Olivier loves his adopted country, but if there is one aspect in which he remains resolutely French, it is in his attitude toward baking. “I must say it was a bit of a shock to me when I arrived 20 or so years ago. I came here with £50, and all I could afford was a 24p sliced white loaf from Safeway,” he shudders. By the time Olivier’s Bakery launched, changes were already afoot, with small artisans spreading sourdough across the urban peripheries. But the bread culture in Britain was still nothing compared to that of a country built and powered by boulangeries. “The French eat bread every day, with every meal. There is not one flat, house or restaurant where you will not see bread on the table,” says Olivier. He had come here as a pastry chef, and could have made more money by remaining so, “but I got back to bread because I felt I needed to help create change here, a little. I felt people deserved better bread, bread that was good for them, not full of additives and preservatives and other rubbish.”

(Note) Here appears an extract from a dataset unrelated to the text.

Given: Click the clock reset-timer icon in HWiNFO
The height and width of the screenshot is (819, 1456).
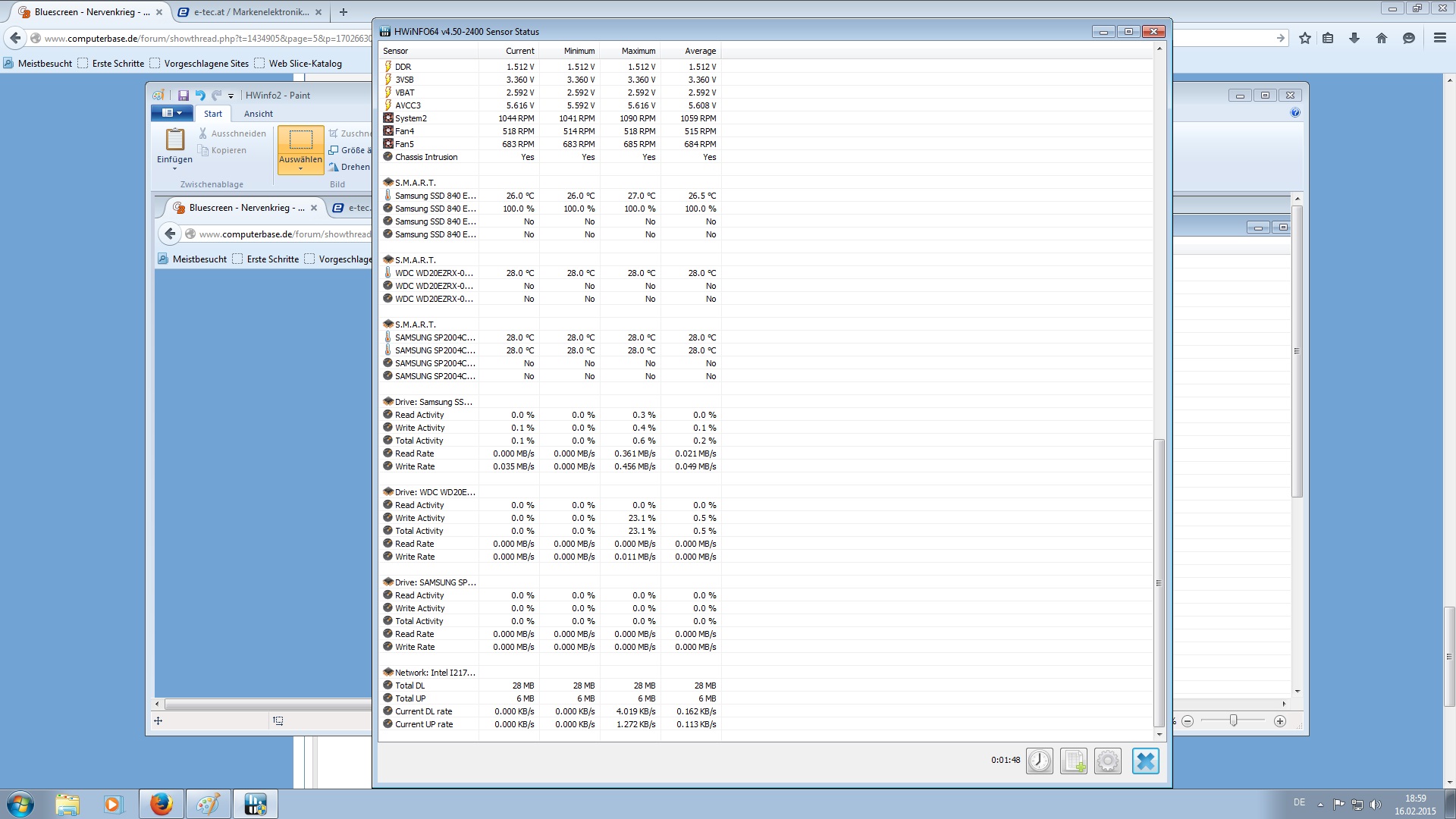Looking at the screenshot, I should 1039,761.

The feedback from British customers was remarkable. “They came back. They supported us. Even today we still have many of the same customers.” Selling good bread in London has never been too hard – “there are plenty of Spanish, Italian and French people living here” – but it was when the Brits started coming that Olivier knew that something was starting to change. “I don’t know why the food was so bad for so long. I am not a historian, I am a simple baker. But I have seen it change. London is the best place in the world for food now.” He still gets the odd complaint about the price of bread – “only the other week I was in a pub and a guy was complaining. I asked him how much he’d paid for his pint, and he said a fiver. I pointed out that a loaf of my bread was £3.50 and would feed him for a week” – but the majority of Olivier’s conversations with customers centre on how much they enjoy his produce. Besides, as far as quality sourdough bread goes, Oliver’s is not expensive, not by any means. He respects his bread and the colleagues who make it with him, but he wants good food to be as accessible as possible. “I am not looking to steal money from people. I didn’t go into baking to get rich. I am a rich man already,” he smiles, taking out his phone. He swipes through his photos until he arrives at a picture of two young twins, their heads together, grinning at the camera. “See? I am done. I can’t get richer than Oscar and Ophelia. Valentina and I live humbly, we pay the bills, we spend time with the kids and we bake for people. I am a rich man indeed.”